Just found your site as I recall we used to have a couple of these in Oswestry when I was younger. I was really trying to find out what happened to a bus I use to travel on a great deal, Bristol RE fleet number SRG 208. As for the buses in the photo I think ours in Oswestry had very slow sliding door, but I may have that wrong as it is a good few years ago.

Kevin Young

27/08/12 – 11:17

Kevin, I have photos of former Oswestry RE SRG208 which may be of interest to you. They illustrate where she went after disposal by Crosville Wales and how she met her unfortunate end…
www.flickr.com/photos/crisparmour/  1  
www.flickr.com/photos/crisparmour/  2  
I hope they are not too distressing for you!


02/10/12 – 14:59

Why did the David Brown gearbox on the SC4LK have a strange gear pattern from third to fourth coupled with a large difference in gear ratios? I believe high revs were needed in third before engaging fourth.
Was this box primarily designed for use in other applications?

Nigel Richards

18/04/13 – 07:15

The Bristol SUL4A’s operated by Southern Vectis had the same David Brown box with similarly queer gears, I never did quite get the hang of them, but the men who drove them regularly got used to it and could make those buses fly on the level!

Patrick Hall

14/08/13 – 06:22

I was the last manager at Llanrwst before it was made into an outstation of Llandudno at the end of summer 1969. Mind you I was only 19 at the time and a trainee as they did not want to appoint another permanent manager.
These buses used to go on all the routes and had great fuel consumption in the hands of some drivers. Over 20 mpg I recall.
There was one journey which was very busy during the summer and that was the 15:00hrs to Betws and Cwm Penmachno. There would sometimes be people hanging out of the door leaving Llanrwst.
Some of them later made their way to Liverpool and the drivers used to refer to them having Welsh gearboxes.

Mike Lambden

15/08/13 – 07:00

Re Patrick Hall’s comment (Hi! Pat haven’t spoken for a while) Many years ago I was totally confused by one driver at Minehead, Western National, who referred to the climbing abilities of the ‘David Browns’ they had – and there are some real hills around here!! To me a David Brown was a tractor and it took me some while to fathom out that he was talking about the SU’s, being a clever clogs teenager it was beneath me to ask – oh how I wish I had asked more questions of the old drivers.

David Grimmett

15/08/13 – 11:56

On the subject of David Brown gearboxes, the six speed type used on lorries caught out many a driver until they got used to them.
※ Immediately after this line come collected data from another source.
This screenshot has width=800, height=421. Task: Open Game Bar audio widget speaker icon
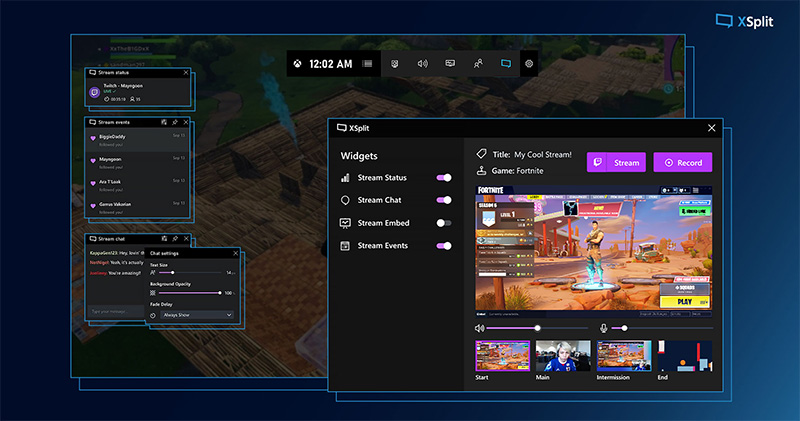point(422,64)
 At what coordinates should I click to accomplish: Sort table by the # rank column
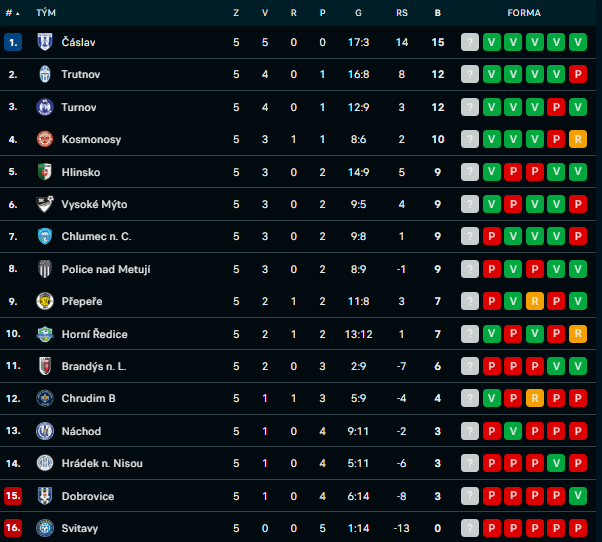[x=12, y=13]
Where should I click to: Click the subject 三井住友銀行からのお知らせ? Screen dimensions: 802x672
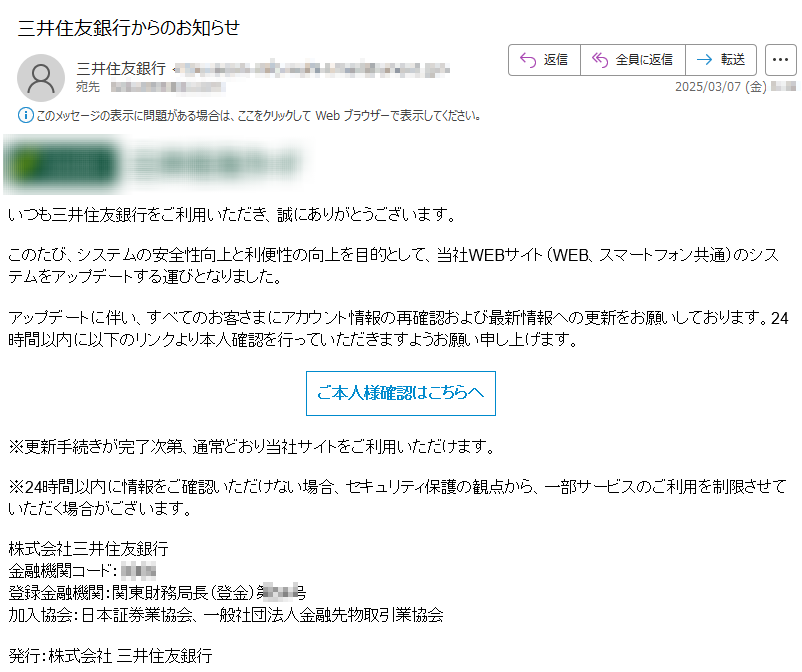(x=128, y=28)
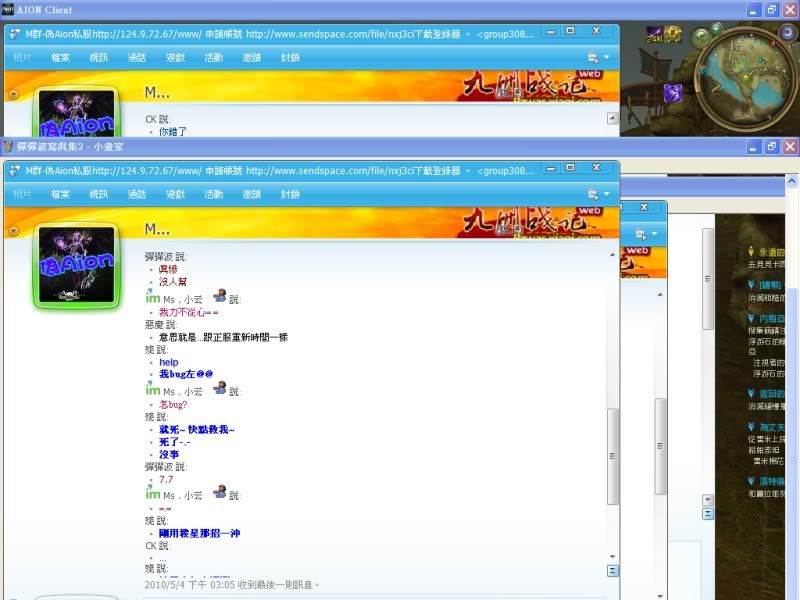Open the 遊戲 menu in front chat window
The height and width of the screenshot is (600, 800).
175,194
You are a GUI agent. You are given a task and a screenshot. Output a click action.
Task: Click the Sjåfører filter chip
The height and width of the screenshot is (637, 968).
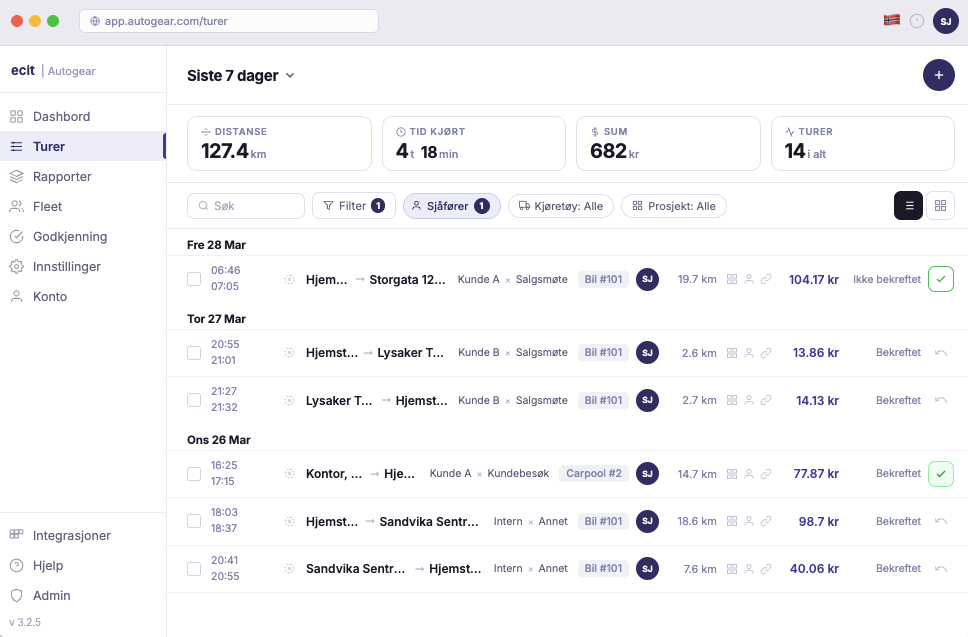click(451, 206)
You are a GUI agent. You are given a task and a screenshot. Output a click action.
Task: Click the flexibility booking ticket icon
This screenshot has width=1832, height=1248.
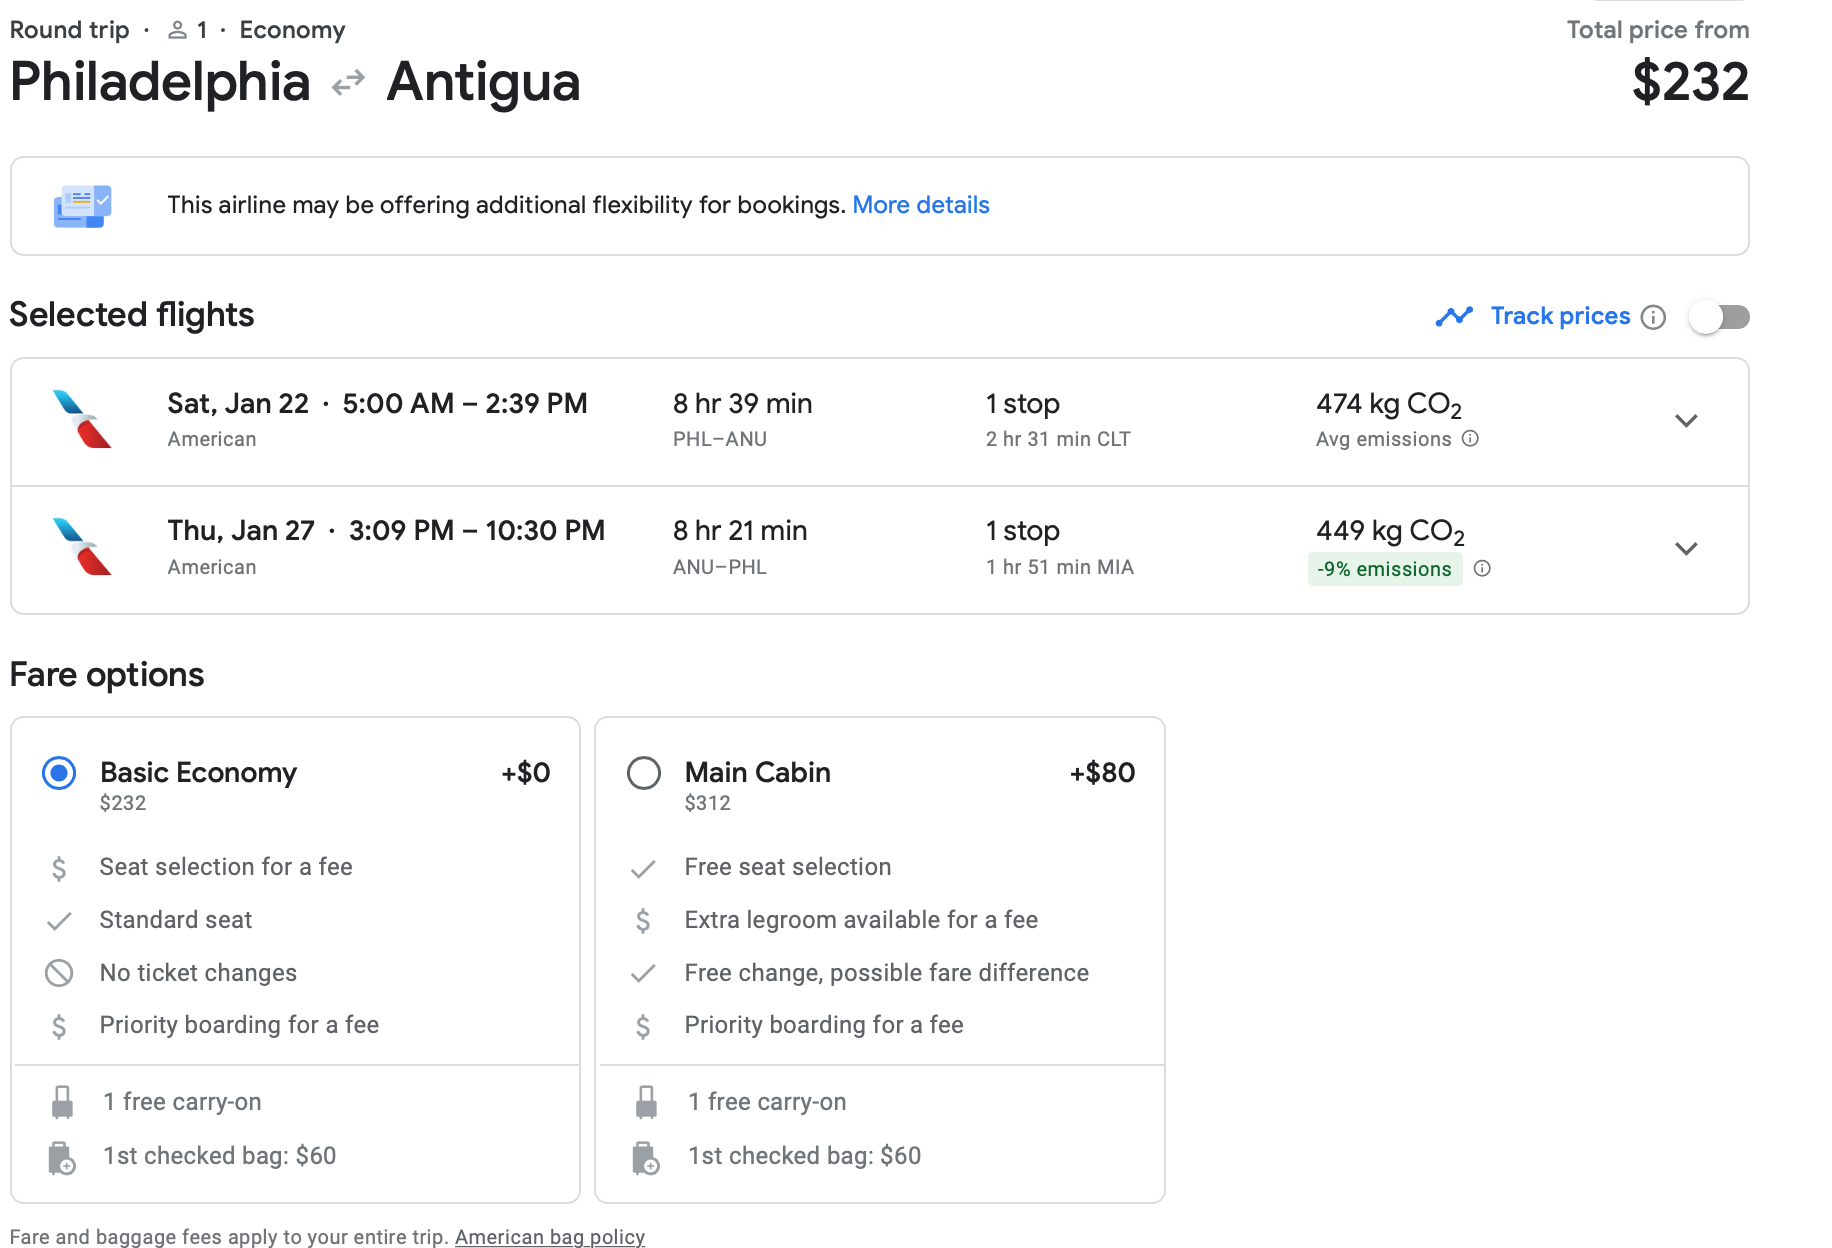pyautogui.click(x=82, y=206)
It was a normal left to right ‘H’ layout 1/4, but 5/6 were the other way round, so you went round the gate from 4 to 5, then forward for 6
        1 3 6
    R 2 4 5

Ronnie Hoye

24/04/14 – 09:31

I’ve got many fond memories of Crosville from the early 70s as a teenager spending a weeks camping trip at school near Beddgelert, I distinctly remember after all these years seeing srg1/3 and 5 in the area plus the then new Bristol LH’s, I also sneaked off to Caernarfon to visit the depot but can’t remember what was allocated there as my records have been long lost, also remember seeing a few FLF’s at Rhyl and a few RE’s/MWs? On the road bus spotting at London Victoria I always kept a sharp eye out for any CRL’s, I always thought they looked superb in the Crosville cream/green livery. As a midlander brought up on Midland Red I have to say Crosville was right up there and visiting nth Wales now has a little something missing, still got the great memories tho!
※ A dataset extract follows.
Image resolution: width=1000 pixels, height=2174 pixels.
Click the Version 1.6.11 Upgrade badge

803 FFM_lr Vehicle reminder shot for this posting

24/11/14 – 06:37

I’ve only just caught up with this posting from three years ago. Ieuan Williams asks if there are any old drivers from Crosville in North Wales still out here. I was a driver at Caernarfon Depot from 1977 to 1986 and remember Ieuan very well. I would love to get in touch with him through this site!